By: R.E. Johnson
Published in: PLoPD2
Category: Accounting, Transaction Processing
Summary: Business transaction processing systems cause master files of accounts to be updated. These patterns describe how these systems work and how to improve them.
Businesses need to prove that things are as they say they are, so they must turn everything into a transaction that can be recorded. The current state of a business should be apparent from the aggregate record.
You're using Business Transactions. Use different representations of transactions during processing from those for archival purposes. Don't archive transactions until you've finished all processing related to a business event, including rerunning it and generating management information.
Keep a set of accounts that track the current state of the business. State variables are attributes of the accounts.

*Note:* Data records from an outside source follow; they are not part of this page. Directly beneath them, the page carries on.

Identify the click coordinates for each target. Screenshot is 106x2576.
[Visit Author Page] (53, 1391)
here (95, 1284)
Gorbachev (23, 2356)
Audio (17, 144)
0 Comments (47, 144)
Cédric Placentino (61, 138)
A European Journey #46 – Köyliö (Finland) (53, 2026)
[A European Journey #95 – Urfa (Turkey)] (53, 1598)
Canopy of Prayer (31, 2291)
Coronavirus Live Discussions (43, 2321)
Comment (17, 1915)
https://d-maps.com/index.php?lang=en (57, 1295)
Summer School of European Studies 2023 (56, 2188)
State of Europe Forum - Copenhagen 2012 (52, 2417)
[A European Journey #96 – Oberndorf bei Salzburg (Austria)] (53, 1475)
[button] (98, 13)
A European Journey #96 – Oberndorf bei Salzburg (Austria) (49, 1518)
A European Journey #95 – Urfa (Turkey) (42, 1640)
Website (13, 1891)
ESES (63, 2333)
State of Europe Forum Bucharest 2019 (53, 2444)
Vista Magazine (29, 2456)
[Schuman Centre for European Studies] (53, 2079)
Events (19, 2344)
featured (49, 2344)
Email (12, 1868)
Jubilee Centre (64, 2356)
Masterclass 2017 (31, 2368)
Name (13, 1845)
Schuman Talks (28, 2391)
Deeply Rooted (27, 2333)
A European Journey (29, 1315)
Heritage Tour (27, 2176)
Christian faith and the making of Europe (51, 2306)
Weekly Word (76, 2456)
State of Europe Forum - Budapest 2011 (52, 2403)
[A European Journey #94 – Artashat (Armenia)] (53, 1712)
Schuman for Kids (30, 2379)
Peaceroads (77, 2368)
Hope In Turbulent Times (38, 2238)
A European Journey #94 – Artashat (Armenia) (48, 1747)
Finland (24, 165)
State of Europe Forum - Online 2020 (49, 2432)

Some transactions are composite transactions, so post a transaction to several accounts; e.g., a sales transaction might be posted to a sales system, an inventory system, and an accounts receivable system.
Never change a transaction once it has been posted. Instead, post an "adjustment" transaction.

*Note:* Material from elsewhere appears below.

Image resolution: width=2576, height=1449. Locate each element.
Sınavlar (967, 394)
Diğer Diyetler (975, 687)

Finalize all transactions in a month-end closing. If accounts are out of balance, then transactions can be adjusted to fix the problems. After a month-end closing, transactions for that month cannot be changed. Closings can also occur weekly, quarterly, or yearly.
Separate business rules from transaction-processing software and store them in a database. Each rule must have a specified time during which it is valid. This allows you to stop programming in terms of the implementation language and start programming in the language of the rules themselves.
Process all transactions when they are entered into the system. This includes posting them to accounts, updating the attributes of those accounts, and checking for any dependencies on the updated attributes.